Without A Compass

Posted: March 3, 2026 in Uncategorized

We are now many hours into this since the initial strikes, and instead of clarity, we have expansion. There are more questions than answers. There is more concern now than there was on day one. For the people inside the region, fear was immediate and visceral from the first blast. For those watching from outside, the fear is different but growing. It is the fear of consequences that do not stay contained. The fear of global ripples. The fear that what begins as a “limited action” rarely remains one.

I want to go back to the talks in Oman. Oman’s foreign minister, Badr Albusaidi, spoke publicly just last week on Face The Nation about progress he believed had been made. He described a framework where Iran would not accumulate enriched uranium at weapons-capable levels. Zero stockpiling. Downblending existing material. Full IAEA verification. Even the possibility of broader inspection access if a durable deal were reached.

If that framework was real, it should have mattered. A country that cannot accumulate weapons-grade material cannot build a bomb. And yet here we are.

Was diplomacy actually advancing, or was it serving as a holding pattern while military decisions were already in motion? If an off ramp existed, why was it not taken? If it did not, why were we told progress was being made? That question sits heavily with me.

And then there is the girls’ school. I am not suggesting it was intentionally targeted. I am not assigning motive. The fog of conflict is thick, and information remains incomplete. But in a country where we are repeatedly told that girls’ education is restricted, contested, suppressed, the irony is devastating. Girls were in classrooms. However imperfect the system. However constrained the curriculum. They were learning. And in the opening hours of escalation, it was a girls’ school that became part of the casualty count. Those girls were not the regime. They were not negotiators in Oman. They were not architects of uranium policy. They were children at desks.

We talk about enrichment levels and verification regimes. We debate stockpiles and inspections. And in the middle of that language were girls trying to be educated in a country where that education has already been fragile. If Western military action contributed to their deaths, we cannot simply glide past that because the target list was strategic. Civilian reality does not dissolve because the intent was something else.

That image has taken the humour out of me. I usually write with dark edges when I can see the pattern. I reach for aviation metaphors when there is a visible runway.
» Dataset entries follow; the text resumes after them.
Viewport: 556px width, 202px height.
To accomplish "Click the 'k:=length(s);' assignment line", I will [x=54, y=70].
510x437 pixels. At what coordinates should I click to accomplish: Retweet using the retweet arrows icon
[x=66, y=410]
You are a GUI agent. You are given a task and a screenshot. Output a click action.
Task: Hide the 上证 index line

Right now I cannot see the landing lights nor can I see the exit.

And I cannot ignore another layer. In the United States, a significant portion of enlisted service members come from working class communities. Rural counties. Small towns. Areas where college pathways are less accessible and military service offers structure, mobility, education benefits, and economic opportunity. That is not criticism. That is reality. For many families, enlistment is a pathway forward.

Demographically, many of those same communities lean conservative. Many supported Donald Trump in part because they believed promises of strength, restraint, and no new wars.
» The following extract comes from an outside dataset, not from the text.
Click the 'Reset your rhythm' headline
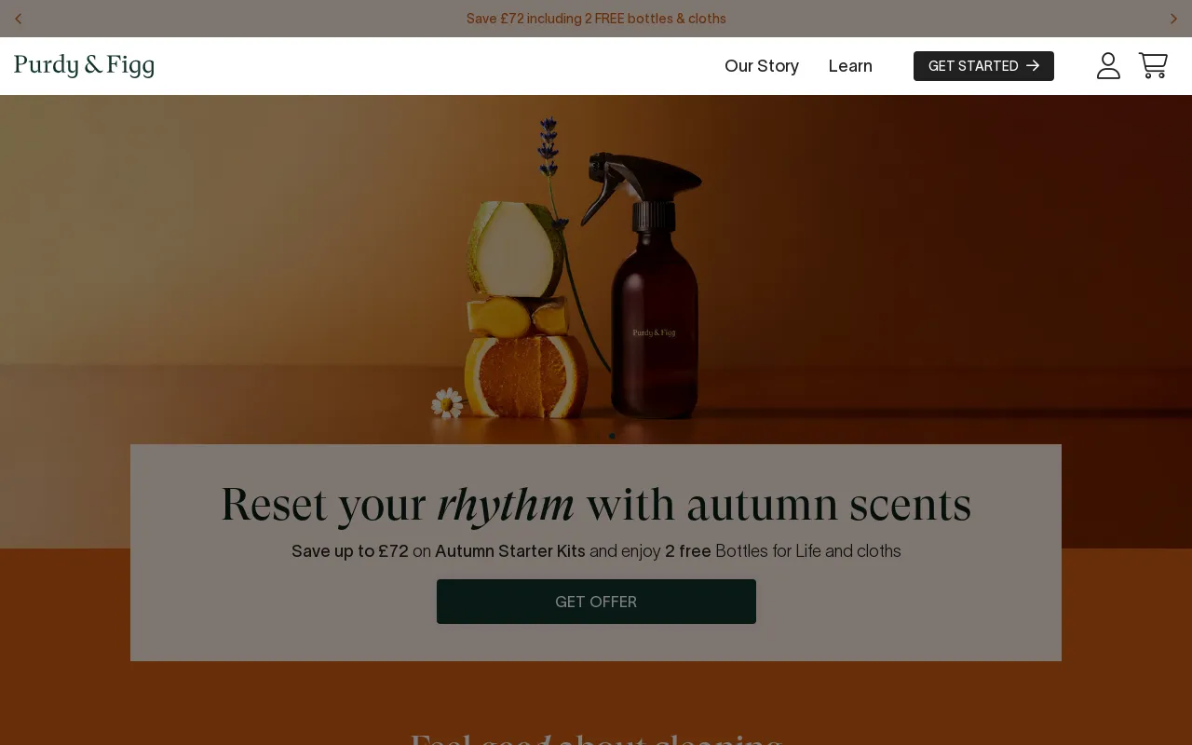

So I cannot help but ask, quietly but plainly: if this escalates beyond the air, if it moves from drones and aircraft to boots on the ground, how will those parents feel? The ones who believed this administration would avoid new entanglements. The ones whose sons and daughters signed enlistment papers hoping for advancement, not open-ended conflict.
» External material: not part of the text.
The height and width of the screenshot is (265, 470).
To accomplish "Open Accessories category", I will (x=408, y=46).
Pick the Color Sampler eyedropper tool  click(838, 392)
This is not an attack on voters. It is a question about consequences. Because escalation has layers. The Gulf of Hormuz and oil and gas flows are not abstract. China’s energy imports are not a footnote. When global arteries constrict, the impacts spread. Markets reacts, prices rise and alliances are strained. Once the machinery of war begins moving, it does not always respond neatly to political messaging.

We are only a few days into this, and instead of firm objectives, we have shifting language. Instead of a clearly marked end state, we have ambiguity. That is what unsettles me most.

Leadership, especially in moments like this, requires clarity of purpose. It requires defined objectives, visible guardrails, and a credible end state. Right now, from the outside looking in, that clarity does not appear to exist for the U.S. The messaging keeps shifting, the tone keeps changing and the stated goals feel elastic.

When a nation moves toward escalation, steadiness is not optional. Direction is not a luxury. It is the foundation. If diplomacy was genuinely within reach, show us how close it was.

If it was not viable, explain why it collapsed. If deterrence is the goal, define what success looks like. If something larger is underway, say so plainly.

Because wars are easier to ignite than to extinguish. Verification systems take years to build and moments to shatter. And the first images many of us are holding include girls in a classroom with the word welcome still written on the board.

Are we moving forward with a plan, or simply forward without a compass?